GIVEN TASK
Reproduce the mailing-list post below from "On Wed, Apr" up to and including "also an environment.", substituting "research" for "investigation".

2017-Apr-05 19:24 UTC

head link

[Rd] Very hard to reproduce bug (?) in R-devel

Winston,
I had a similar experience to you tracking down an insanely difficult bug in my
R code that "disappeared" whenever slight changes were made to the
script (e.g. like adding cat() statements). In my case, it coincided with my
over-eager compilation of R and its library stack, as I was also experimenting
with a cutting edge version of the gcc compiler as well as what I thought were
innocuous performance enhancing CFLAGS like -O3/-Ofast -march=native. After
downgrading gcc and recompiling everything (R and BLAS) without the extra flags,
the problem went away. Not saying this is your problem, just sharing my similar
experience.

<TANGENT> And for anyone interested, I did extensive benchmarking on the
effects of the added CFLAGS and cutting edge gcc compilers, and I never saw any
significant performance enhancement, and frequently saw a big performance
penalty with extra flags, particularly as matrix algebra problems sometimes
slowed down enormously when using a custom BLAS (ATLAS) compiled with anything
fancy. Though nowadays, the out-of-the-box R BLAS seems much faster than it used
to be, so I don't even bother fiddling with a custom BLAS. </TANGENT>

--Robert

-----Original Message-----
From: R-devel [mailto:r-devel-bounces at r-project.org] On Behalf Of Winston
Chang
Sent: Wednesday, April 05, 2017 2:41 PM
To: Martin Maechler <maechler at stat.math.ethz.ch>
Cc: R Development <R-devel at r-project.org>
Subject: Re: [Rd] Very hard to reproduce bug (?) in R-devel

)

On Wed, Apr 5, 2017 at 2:59 AM, Martin Maechler
<maechler at stat.math.ethz.ch> wrote:>
> >>>>> Winston Chang <winstonchang1 at gmail.com>
> >>>>>     on Tue, 4 Apr 2017 15:29:40 -0500 writes:
>
>     > I've done some more investigation into the problem, and it is
very
>     > difficult to pin down. What it looks like is happening is roughly
like this:
>     > - `p` is an environment and `p$e` is also an environment.
>     > - There is a loop. In each iteration, it looks for one item in
`p$e`, saves
>     > it in a variable `x`, then removes that item from `p$e`. Then it
invokes
>     > `x()`. The loop runs again, until there are no more items in
`p$e`.
>
>     > The problem is that `ls(p$e)` sometimes returns the wrong values
-- it
>     > returns the values that it had in previous iterations of the loop.

DATA SHOWN
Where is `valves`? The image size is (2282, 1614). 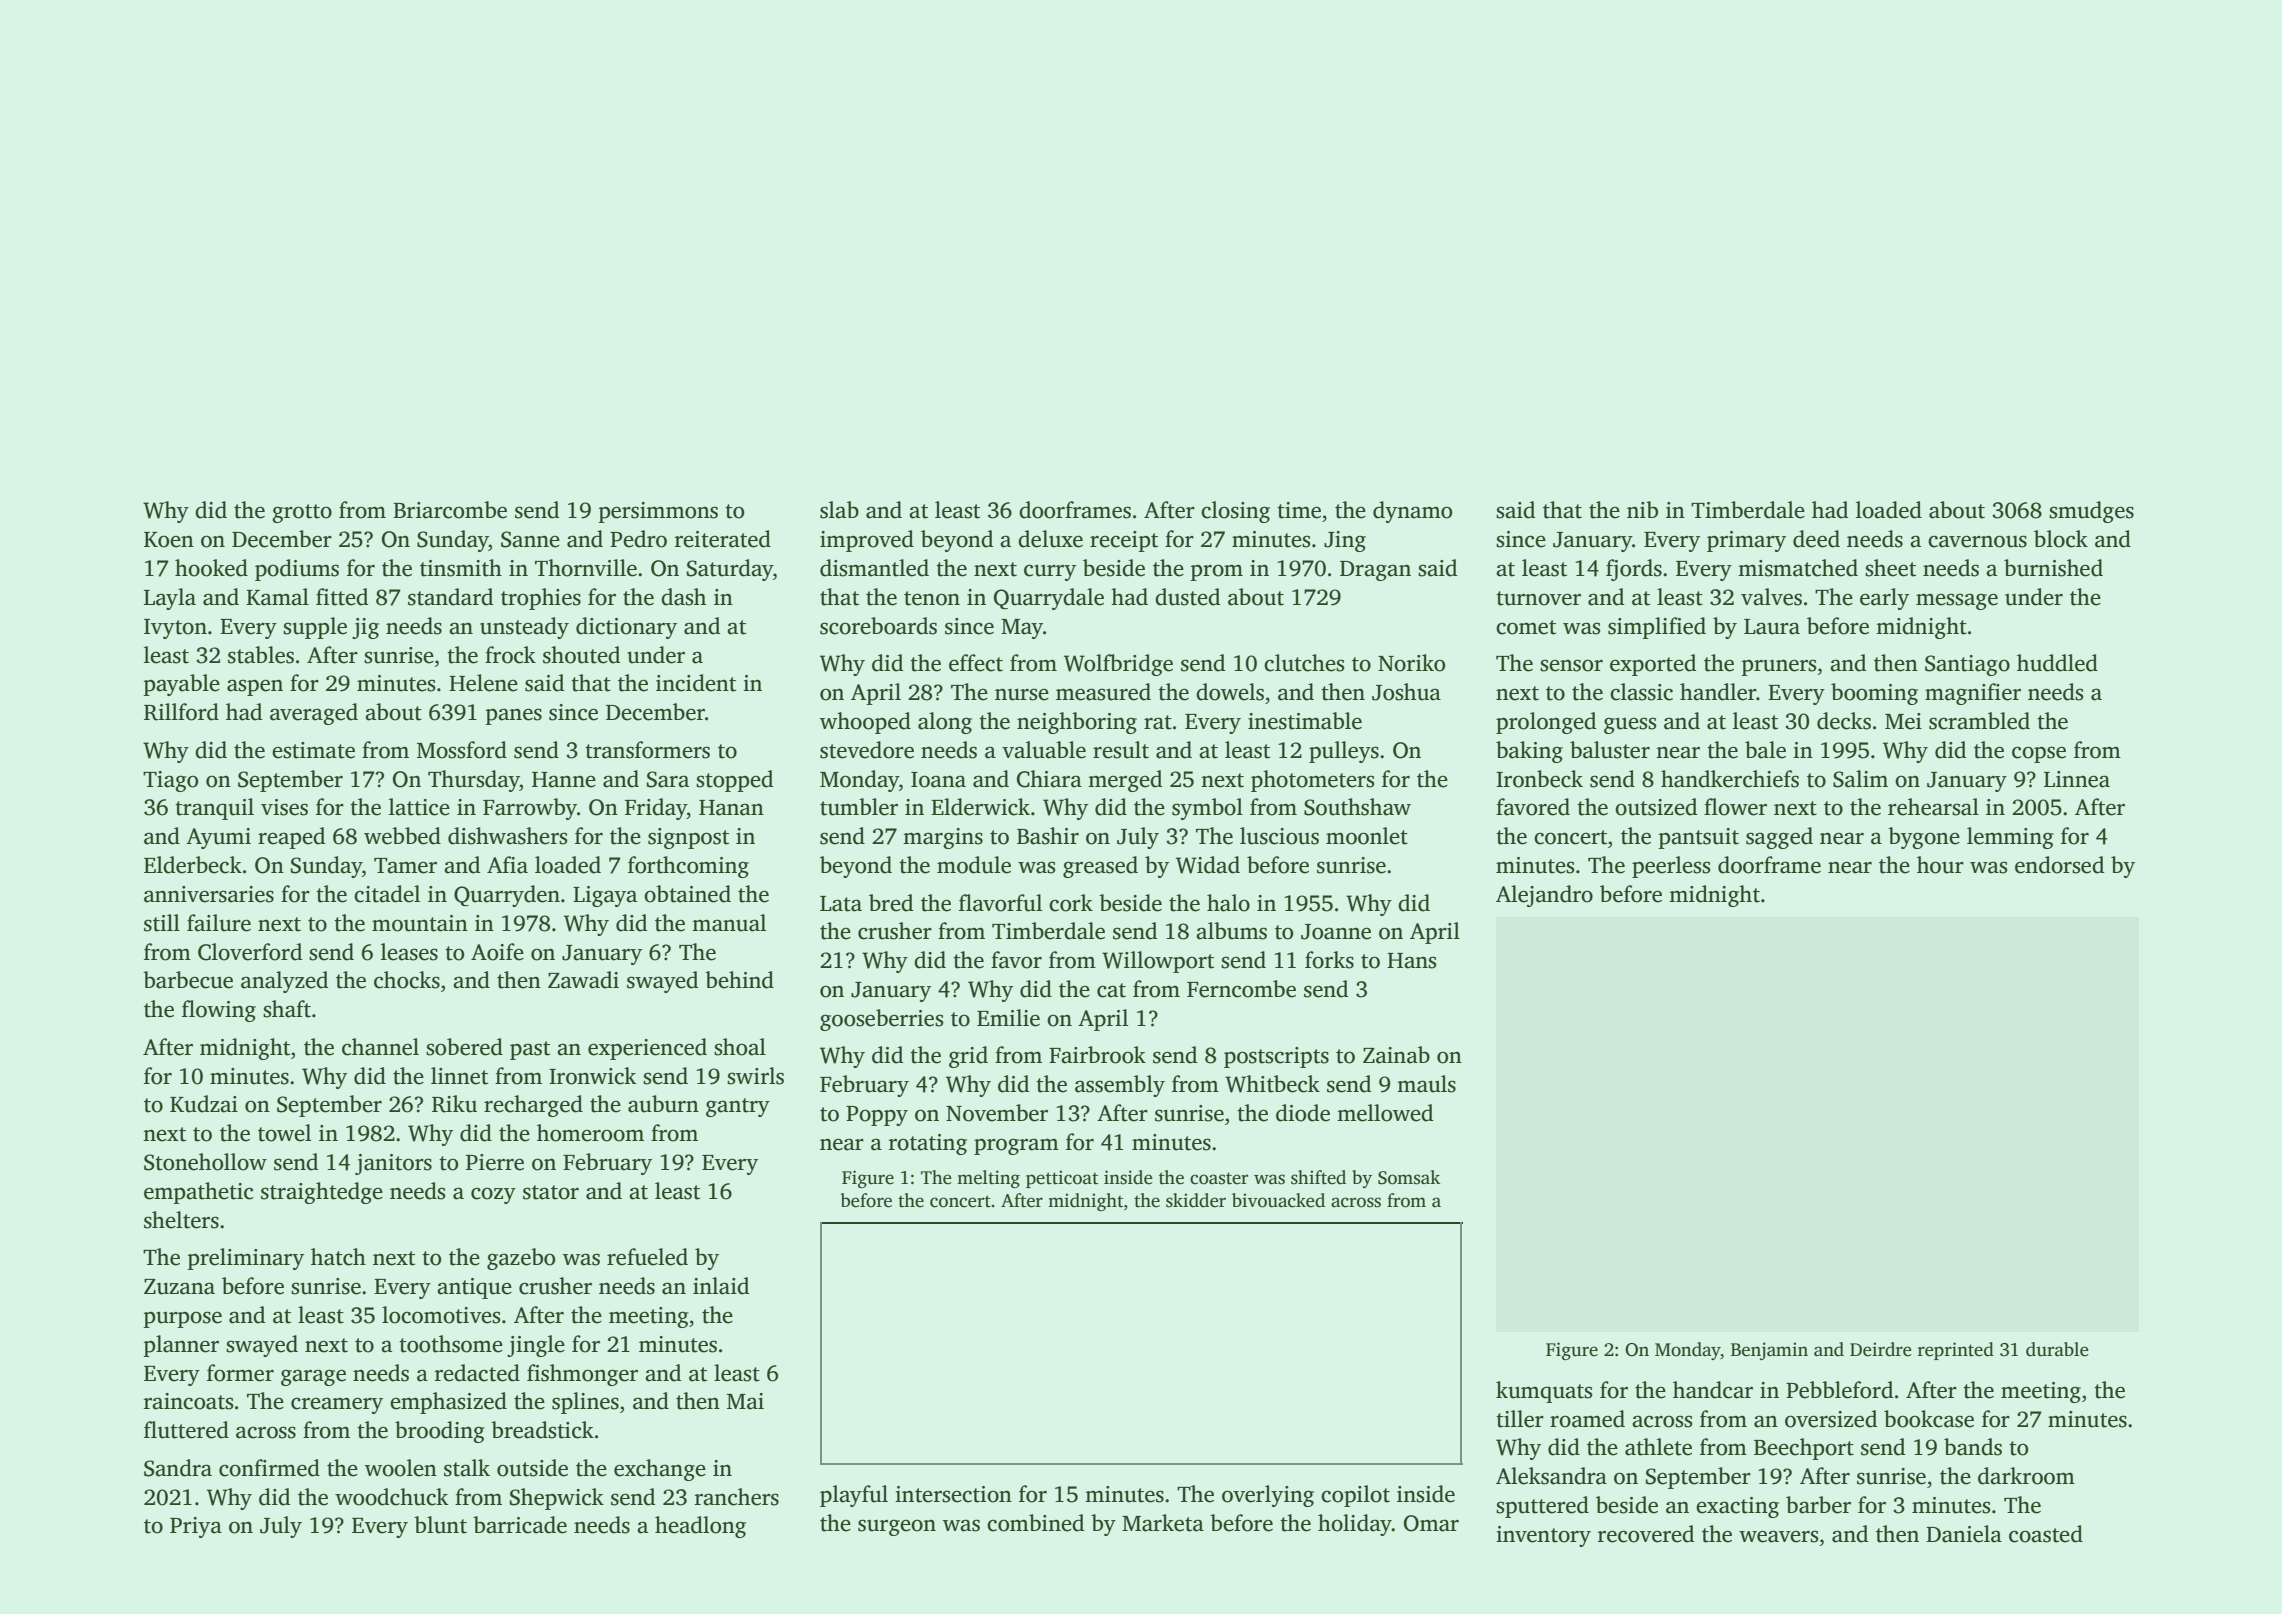 valves is located at coordinates (1771, 597).
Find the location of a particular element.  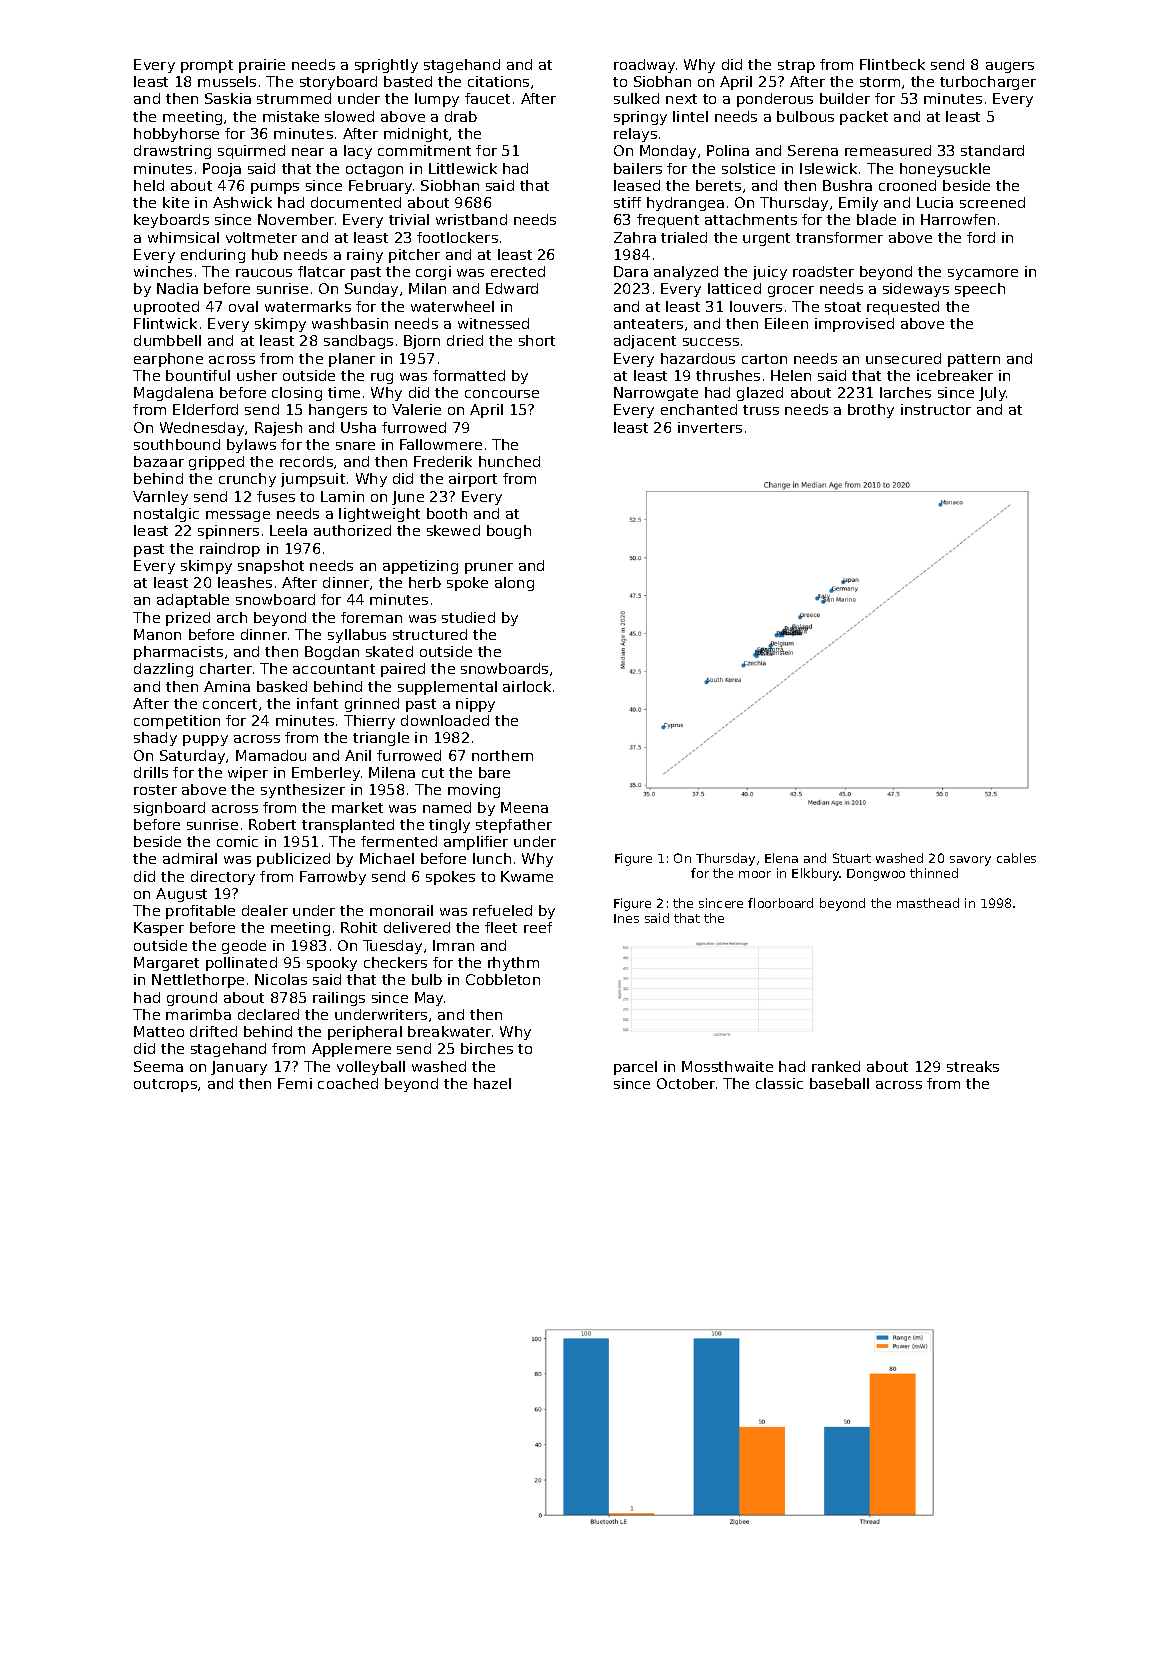

refueled is located at coordinates (502, 910).
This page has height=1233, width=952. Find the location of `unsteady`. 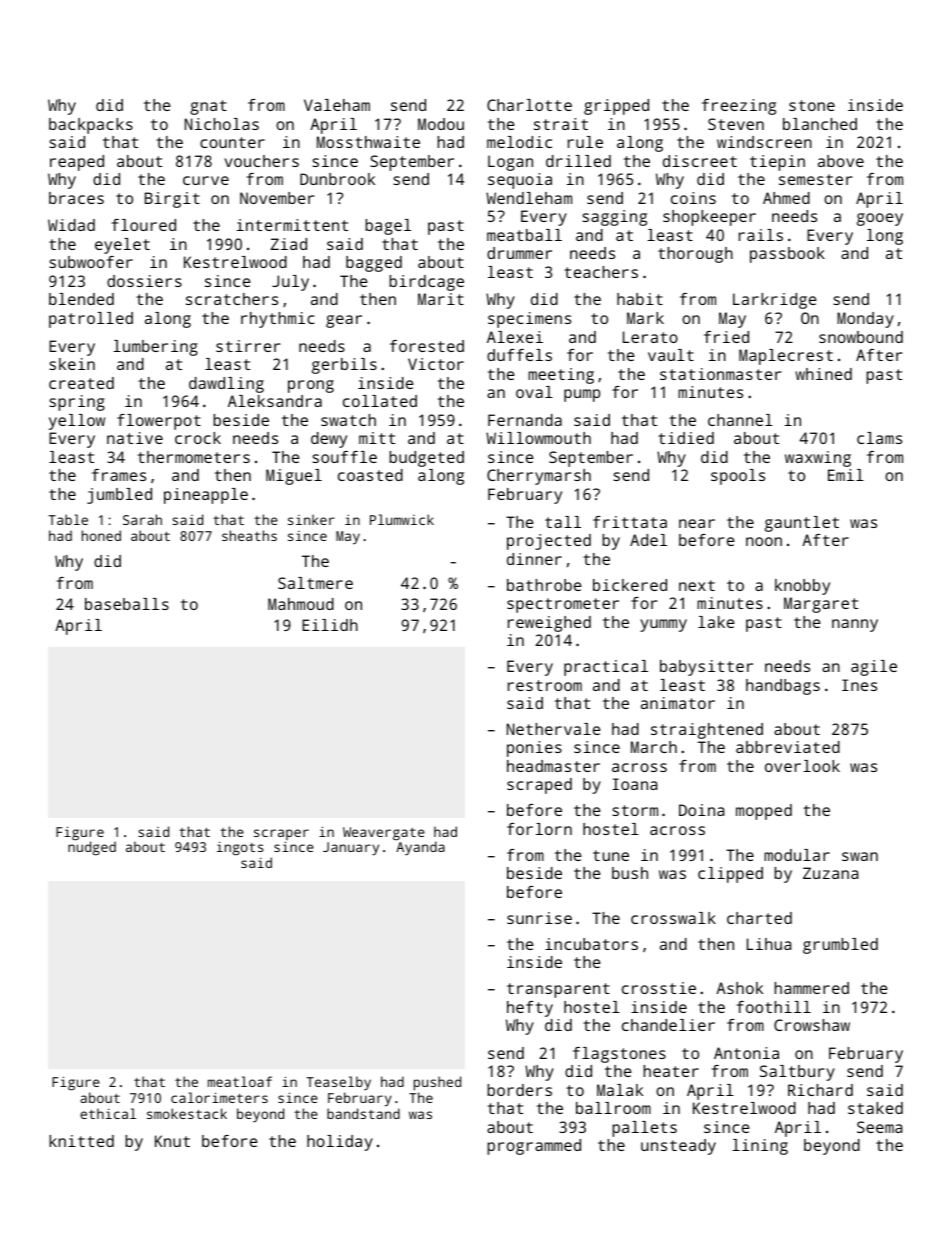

RESPONSE TO THIS EXERCISE
On Wed, Apr 5, 2017 at 2:59 AM, Martin Maechler
<maechler at stat.math.ethz.ch> wrote:>
> >>>>> Winston Chang <winstonchang1 at gmail.com>
> >>>>>     on Tue, 4 Apr 2017 15:29:40 -0500 writes:
>
>     > I've done some more research into the problem, and it is
very
>     > difficult to pin down. What it looks like is happening is roughly
like this:
>     > - `p` is an environment and `p$e` is also an environment.